I have implemented the DBSCAN algorithm in R, and i am matching the cluster assignments with the DBSCAN implementation of the fpc library. Testing is done on synthetic data which is generated as given in the fpc library dbscan example:
n <- 600
x <- cbind(runif(10, 0, 10)+rnorm(n, sd=0.2), runif(10, 0, 10)+rnorm(n, sd=0.3))
Clustering is done with parameters as below:
eps = 0.2
MinPts = 5
I am comparing the cluster assignments of the fpc::dbscan with my implementation of dbscan . Maximum of the runs shows every point was classified identically by both implementations.
But there are some cases where 1 or 2 points and some rare times 5 or 6 points are assigned to different clusters in my implementation than that in the fpc implementation. I have noticed that only border points classification differs. After plotting i have seen that the points whose cluster membership does not match in the implementations are in such a position, such that it can be assigned to any of its surrounding clusters, depending on from which cluster's seed point it was discovered first.
I am showing an image with 150 points (to avoid clutter), where 1 point classification differs. Note that mismatch point cluster number is always greater in my implementation than the fpc implementation.
Plot of clusters.
Top inset is fpc::dbscan, bottom inset is my dbscan implementation
Note The point which differs in my implementation is marked with an exclamation mark (!)
I am also uploading zoomed images of the mismatch section:
My dbscan implementation output
+ are core points
o are border points
- are noise points
! highlights the differing point
fpc::dbscan implementation output
triangles are core points
coloured circles are border points
black circles are noise points
Another example:
My dbscan implementation output
fpc::dbscan implementation output
EDIT
Equal x-y scaled example
As requested by Anony-Mousse
In different cases sometimes it seems that my implementation has classified the mismatch point correctly and sometimes it seems fpc implementation has classified the mismatch correctly. See below:
fpc::dbscan (with the triangle plot ones) seems to have classified the mismatch point correctly
my dbscan implementation (with + plot ones) seems to have classified the mismatch point correctly
Question
I am new into cluster analysis therefore i have another question: is these type of difference allowable?

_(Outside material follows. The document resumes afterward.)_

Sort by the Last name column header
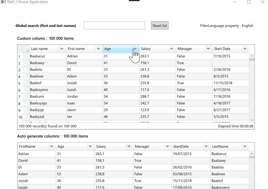 tap(40, 49)
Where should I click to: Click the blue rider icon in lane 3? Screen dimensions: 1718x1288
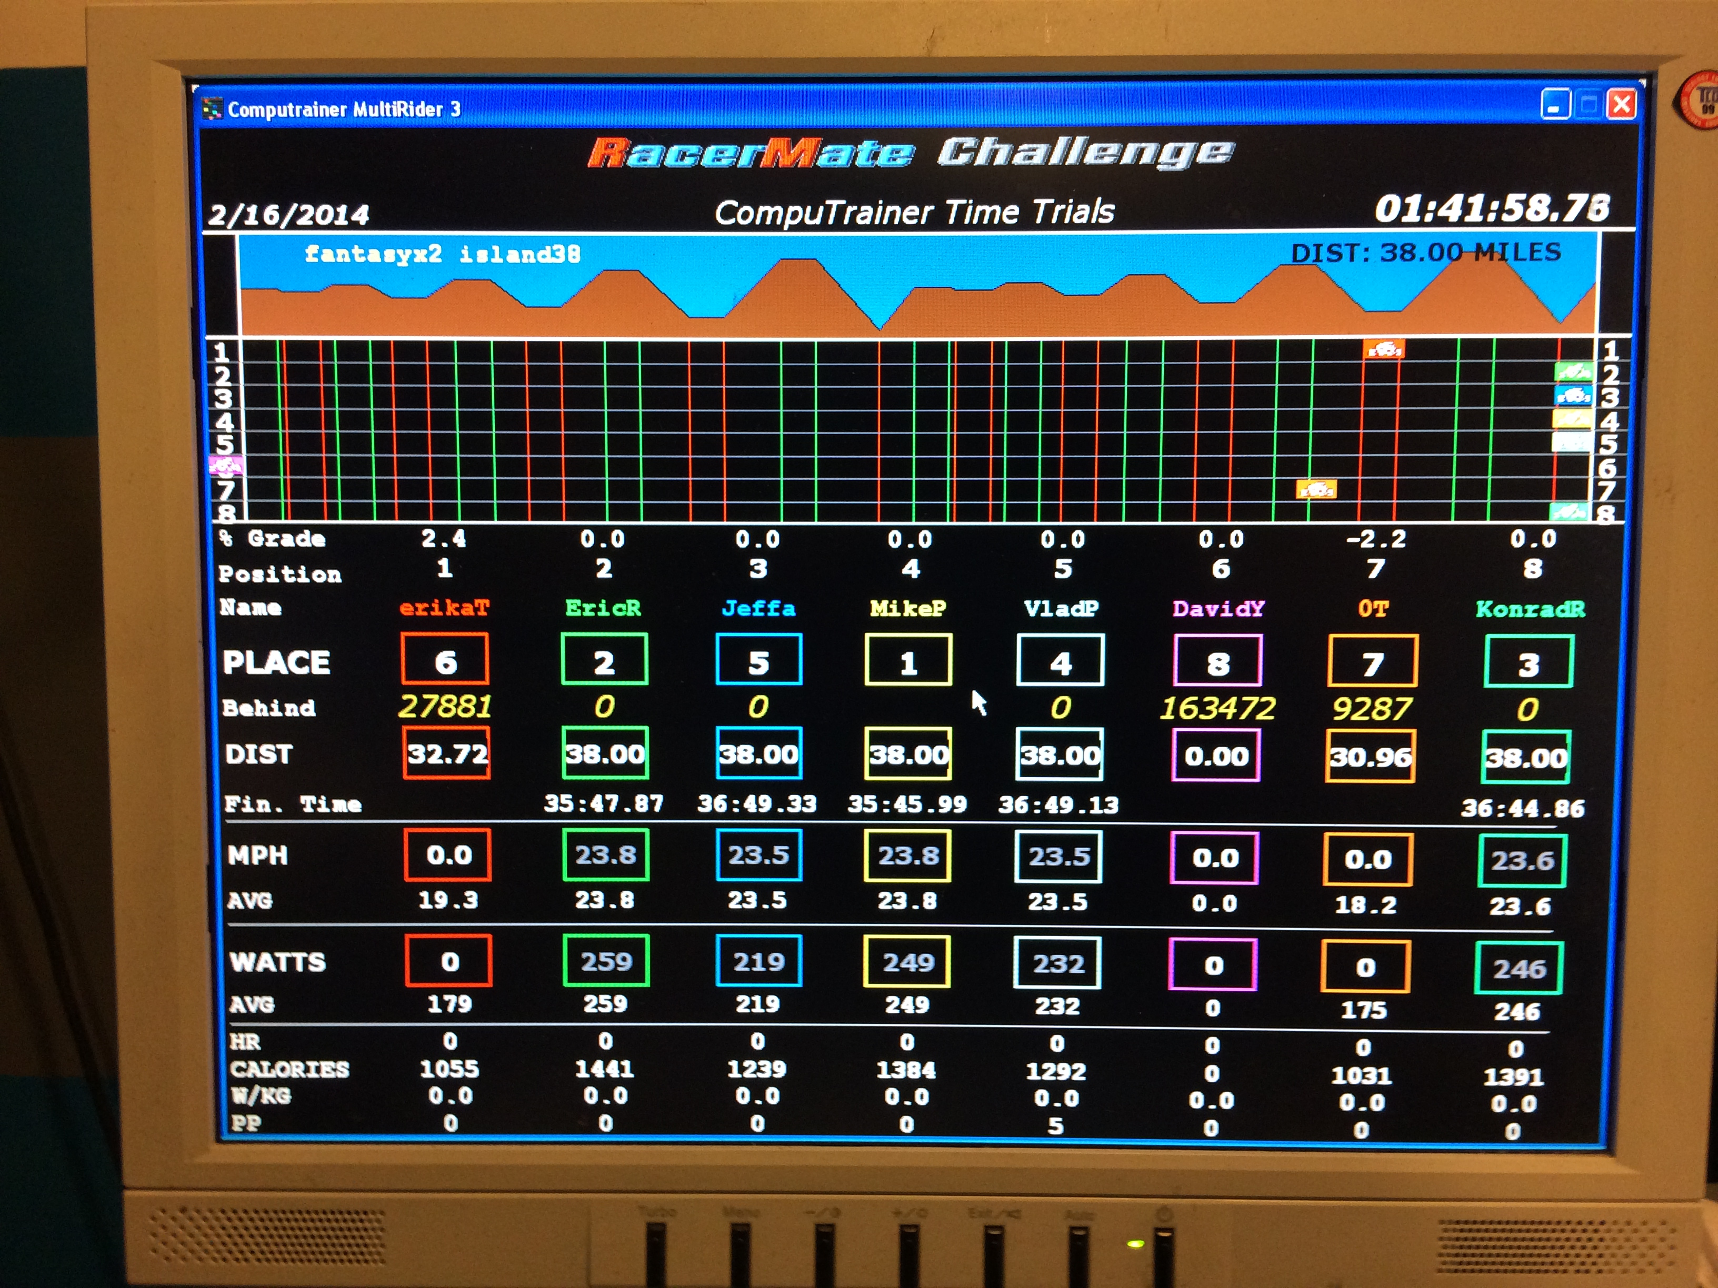(x=1574, y=395)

In my implementation i am scanning from the first point to the last point as it is supplied, also in fpc::dbscan the points are scanned in the same order. In such case both of the implementation should have discovered the mismatch point (marked by !) from the same cluster center. Also i have generates some cases in which fpc::dbscan marks a point as noise, but my implementation assigns it to some clusters. In this case why is this difference occurring?
Code segments on request.
DBSCAN is known to be order dependant for border points. They will be assigned to the cluster they are first discovered from. If a border point is not dense, but in the vincinity of two dense points from different clusters, it can be assigned to either.

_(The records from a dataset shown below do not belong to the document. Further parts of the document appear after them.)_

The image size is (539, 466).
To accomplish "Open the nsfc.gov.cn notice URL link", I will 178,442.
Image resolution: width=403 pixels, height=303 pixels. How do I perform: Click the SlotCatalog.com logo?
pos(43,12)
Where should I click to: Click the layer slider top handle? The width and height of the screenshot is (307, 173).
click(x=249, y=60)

This is why DBSCAN is often described as "order independent, except for border points".
Try shuffling the data (or reversing!), then rerunning your algorithm. The results should change.
As I assume neither your nor the fpc implementation has index support (to speed up range queries and make the algorithm run in O(n log n)), I'd guess that one of the implementations is processing the points in forward order, the other one in backward order. '''Update: indexes should not play much of a role, as they don't change the order across clusters, only within one cluster'''.

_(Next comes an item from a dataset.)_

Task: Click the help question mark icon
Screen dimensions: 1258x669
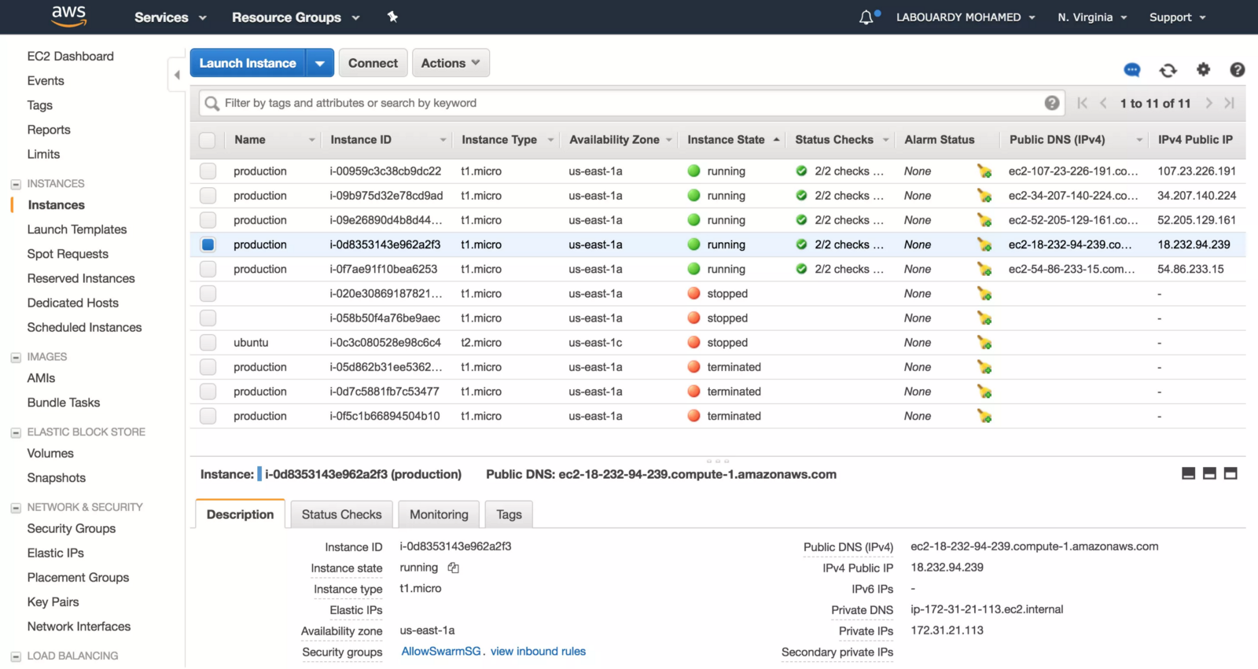Action: click(1237, 70)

Another option for "generating" this difference is to
keep the first (non-noise) cluster assignment of each point (IIRC official DBSCAN pseudocode)
keep the last cluster assignment of each point (fbc::dbscan seems to do this)
These will also generate different results on objects that are border points to more than once cluster. There also is the possibility to assign these points to both cluters, which will yield a non-strict partitioning of the data set. Usually, the benefits of having a strict partitioning are more important than having a fully deterministic result.
Don't get me wrong: the "overwrite" strategy of fbc::dbscan doesn't substantially change the results. I would probably even implement it that way myself.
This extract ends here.